Sometimes books read like TV shows. This is one of those times. Hardly surprising, given that the author has a background writing for TV dramas. She does a good job of it here, too.
Lily Sparks’ Teen Killers Club handled me roughly. I loved it. Riding its ups and downs, I felt emotionally whipsawed and had to set it aside a few times to take breathers and regain equilibrium (something our poor narrator never has a chance to do). By the time I finished, I felt like I’d just gotten off a roller coaster. I wandered around in a daze for an hour or so, still locked in admiration for the ways the story had pulled me back and forth time and again. Because for all that I’d been on a ride, it was an impressive ride. Sparks knew how to grab my heartstrings, and she did it fearlessly. The book had caught me and reeled me in, and pulled me along for the whole thing.
Well, not quite the whole thing: at the start I was partly distracted by needing to finish another book. But it was easy to slip back into it after finishing the other book. Then, of course, it was hard to put it down.
And yes, I’m on board for reading the sequel (which I suspected would exist, but wasn’t certain about until writing this). I’m a little concerned about it, for reasons that are lightly spoiler-y and which I’ll share in more detail below. Blandly put, I’m not sure which genre tropes the story-to-come will follow. There are a variety of options available, after all. But the story’s overall tone could go in several directions, and I won’t know how well it will fit my palate until I read the dang thing—which I will definitely do.
All of which is to say, if you like YA teen drama and serial killers and murder mysteries, this is a great book for you. Be ready for a heck of an emotional ride.
Now.
I can’t go into detail about this without implied spoilers for the book. But this series of observations are eating my brain, so here goes.
*IMPLICIT SPOILERS*
This varies by subgenre, but dramas don’t like to kill characters or let them stay dead. This is especially true of TV dramas, which often suffer from what I’ll call a dramatic conservation of characters.
I say suffer, but in moderation this conservation is a positive thing. Because dramas build up value in their characters, investing them with growth, backgrounds, and relationships that make them richer and more interesting, these dramas are loathe to sacrifice their developed main characters or let them die—even when that death would make sense. This dramatic conservation of characters feeds into the “main character glow” or “plot protection” that shields developed characters from death. But this conservation also provides the audience with reliable narrative focal points, and both encourages and rewards the audience’s emotional investment.
Some stories are more prone to this than others, but I think it’s especially prevalent in character dramas that specialize in arranging (and rearranging) their characters along various social faults of contention. Characters twist or are twisted into new disagreements, the situation is milked for all the drama it can hold, and then some new development arises that prompts another realignment. The longer a story runs, the more realignments happen, and the more strange situations people end up in as the writers try to deliver new and exciting stakes. This is the process that leads to jumping the shark. It’s also the process that results in somebody being caught in a terrible accident or dangerous what-have-you and then miraculously surviving (possibly with some character-altering development, like amnesia).

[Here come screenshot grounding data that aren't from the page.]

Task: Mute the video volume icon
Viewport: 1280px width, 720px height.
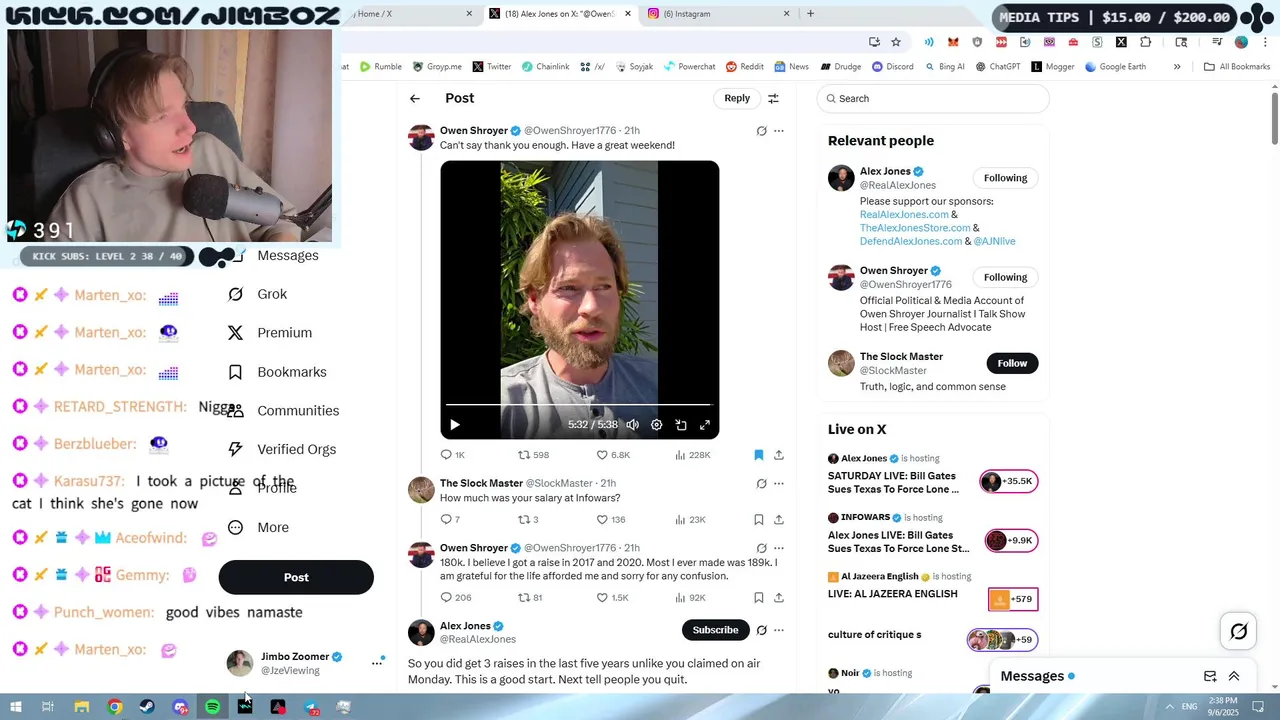Action: (633, 425)
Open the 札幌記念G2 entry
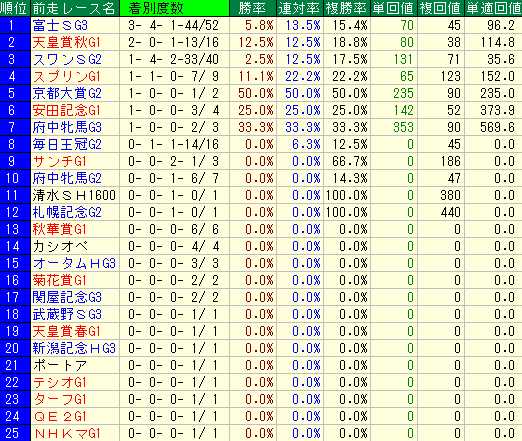The image size is (522, 441). (67, 212)
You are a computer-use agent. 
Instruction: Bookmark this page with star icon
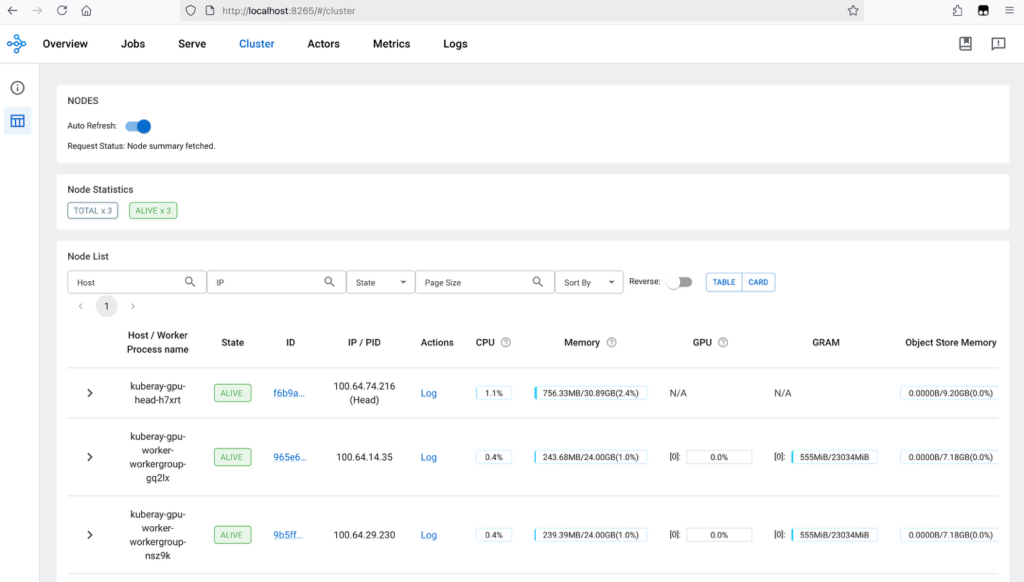[853, 11]
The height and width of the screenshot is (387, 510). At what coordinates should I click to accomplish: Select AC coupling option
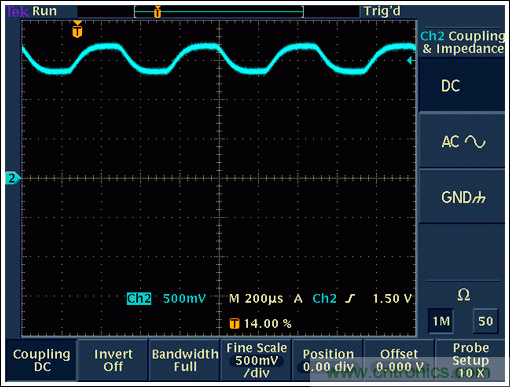(462, 141)
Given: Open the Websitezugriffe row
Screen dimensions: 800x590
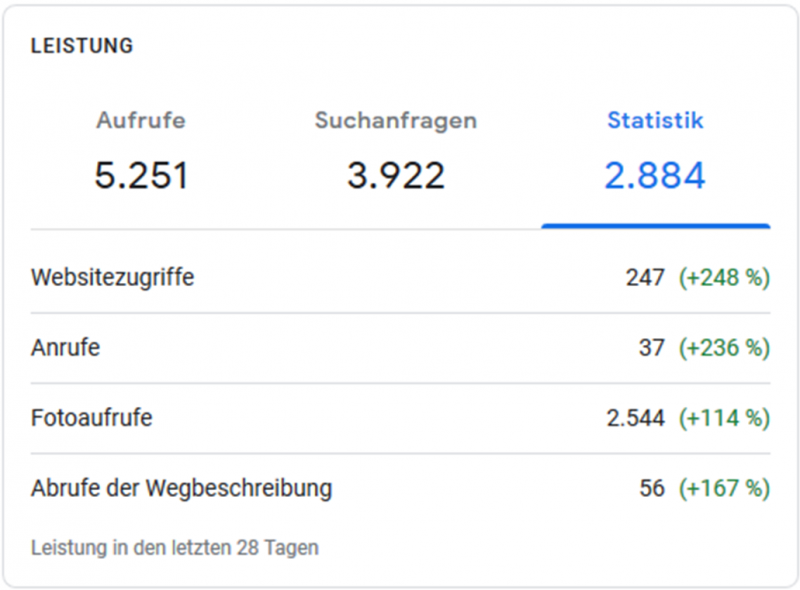Looking at the screenshot, I should click(112, 278).
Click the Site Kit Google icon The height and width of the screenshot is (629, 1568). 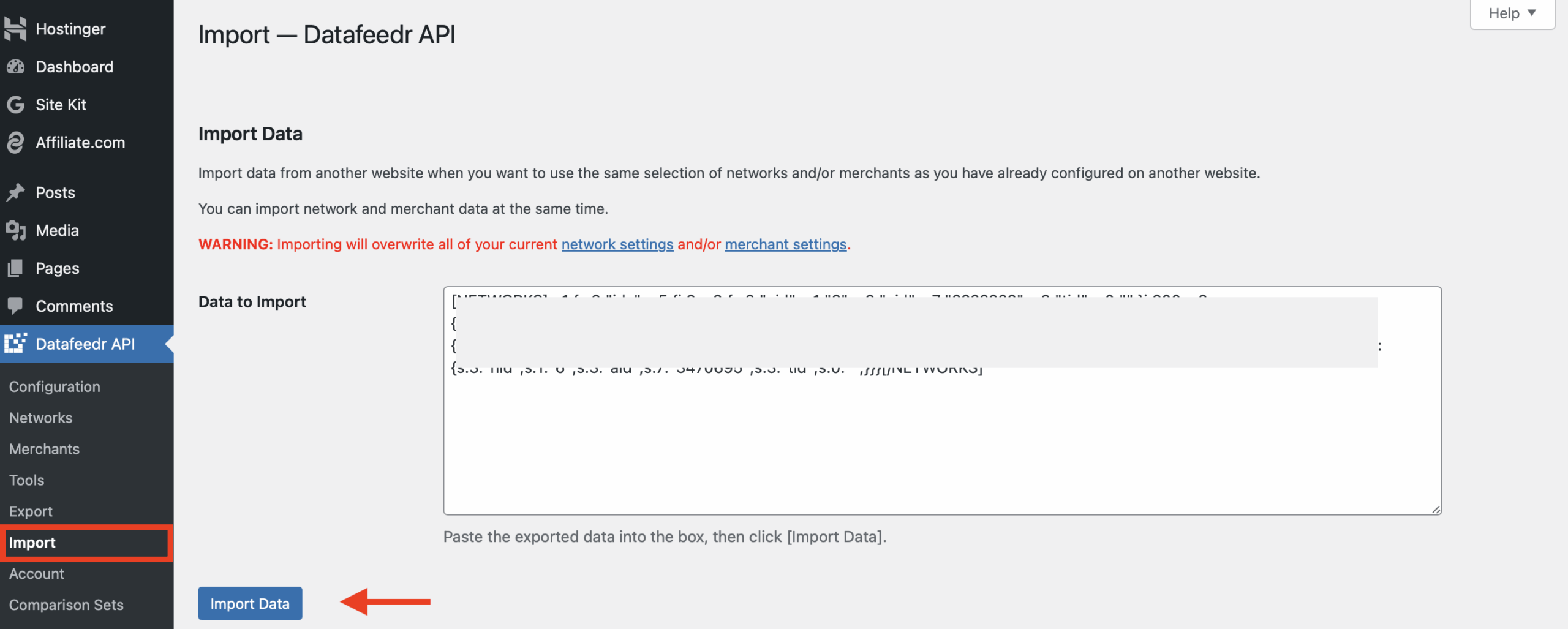click(15, 105)

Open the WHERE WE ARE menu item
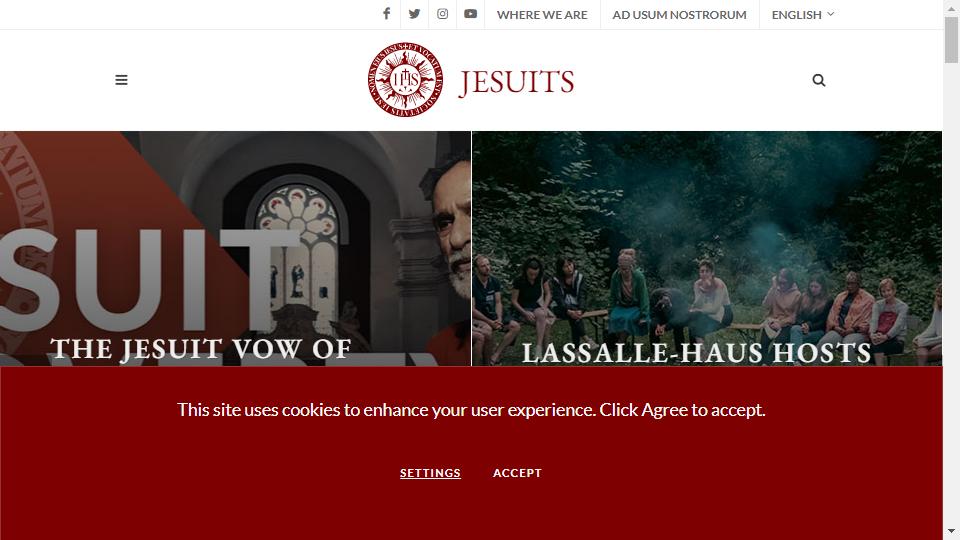pos(542,15)
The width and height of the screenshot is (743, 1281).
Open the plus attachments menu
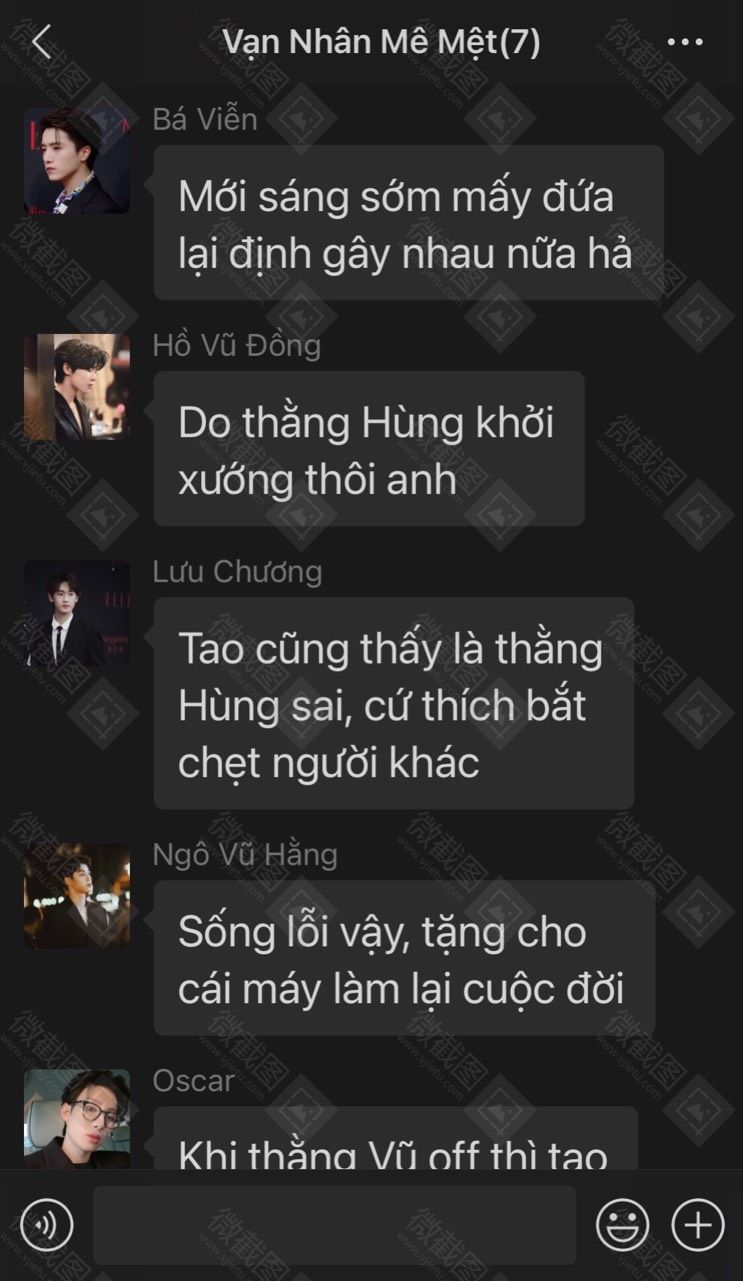698,1224
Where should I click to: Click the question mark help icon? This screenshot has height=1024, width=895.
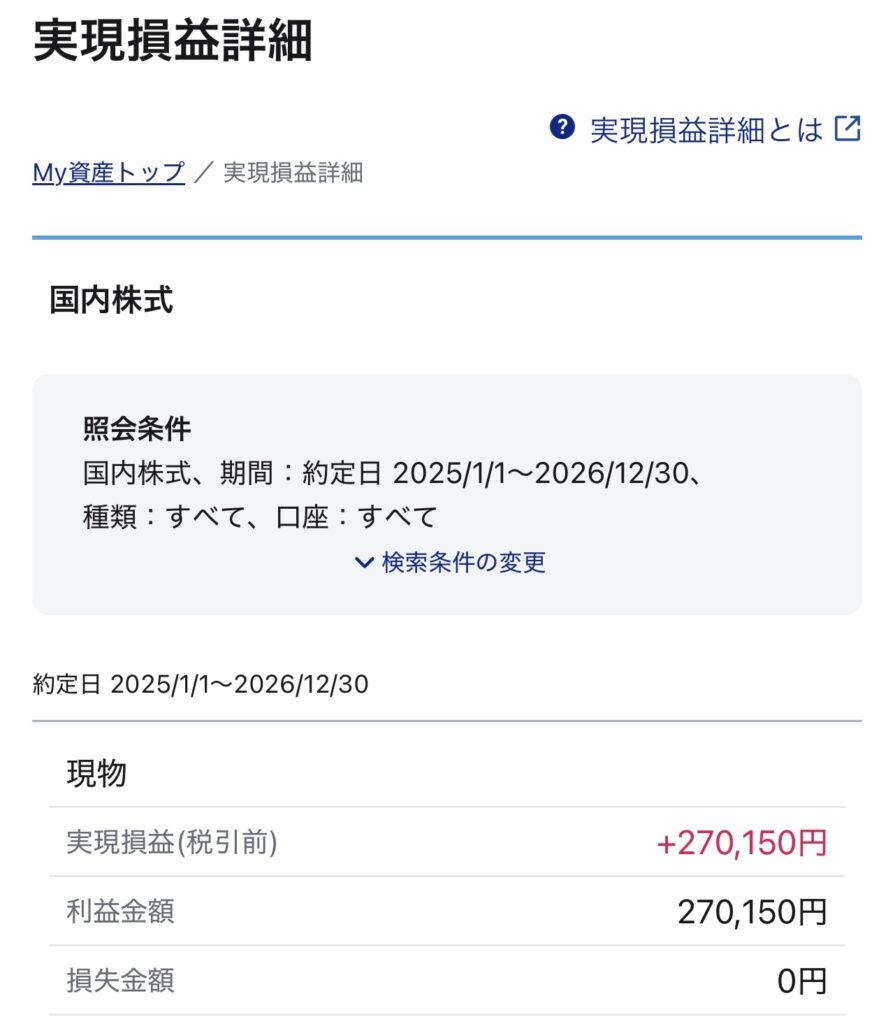click(563, 127)
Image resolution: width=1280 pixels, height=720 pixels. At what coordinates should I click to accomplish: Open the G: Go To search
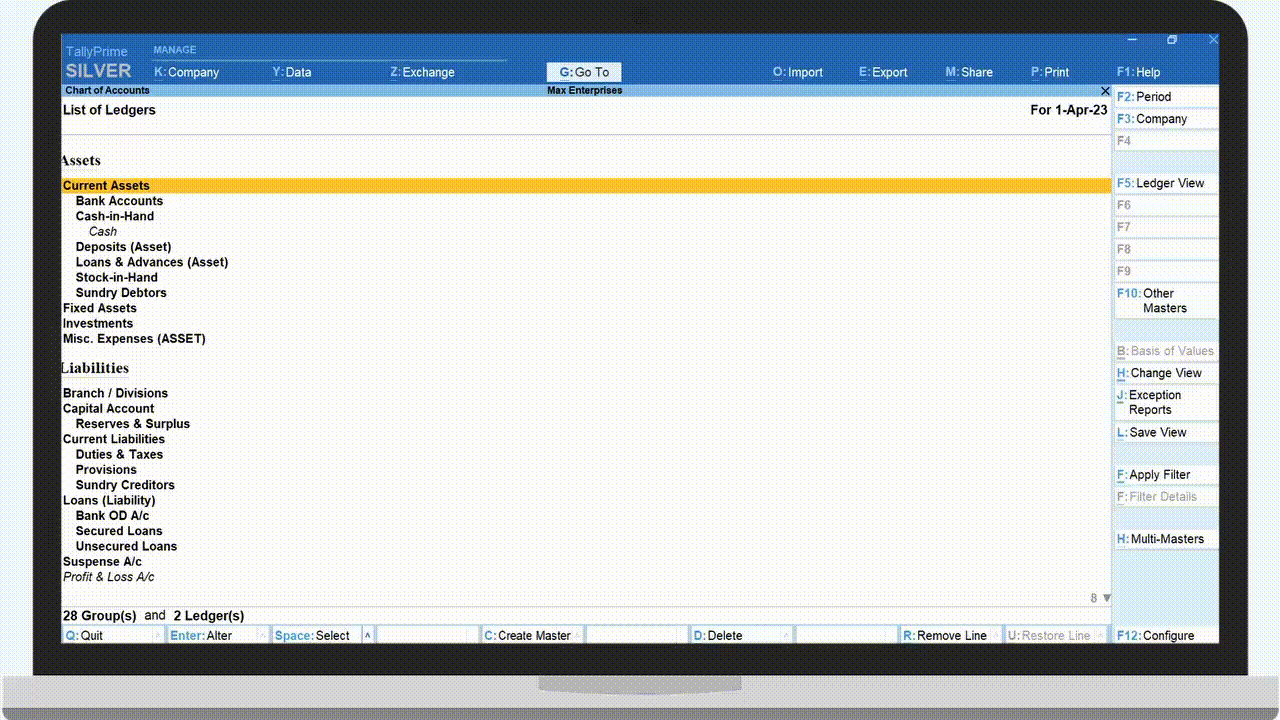(x=584, y=72)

Usually, dramatic conservation of characters is maintained. Usually the characters don’t actually die, or if they do they aren’t actually gone for all that long. That’s part of the reason that so few character deaths are treated seriously in these stories… or at least, why so few are treated seriously amongst these stories’ audiences. The genre-savvy know from past experience that characters don’t usually die or stay dead.
This, sadly, only makes it harder to actually up the stakes in these genres.
It doesn’t help that these stories sometimes try to up the stakes by killing off people the audience has little attachment to. Instead of demonstrating that the situation is dangerous, this only reinforces the relative safety of the main characters. Scalzi’s Redshirts is all about this trope as it exists in Star Trek. Other stories try to demonstrate how dangerous and gritty they are by killing off characters seemingly at random—sometimes this works, and sometimes it just feels like the author is trying to be edgy.
I think character death in these stories usually works best when it’s given space and weight, or at least makes an impact on other characters (I’ve written a bunch of posts about this). There are a handful of exceptions.
But the thing that’s eating at me, the thing I’m concerned is going to happen in the sequel, is that Sparks won’t let characters die when they really ought to… or will kill more characters just to show that she can. She’s set herself up for a tricky path going forward, and I suspect *EXPLICIT SPOILERS* based on the end of the book that she won’t let characters stay dead when that would actually fit her story well. But I don’t know! Maybe she’s just lulling me into a false sense of security. As I said above, I’ve got to read the sequel to find out. *END SPOILERS*
Still on board for YA drama about teen serial killers, with some murder mystery on the side?
Get thee to the library (or bookstore).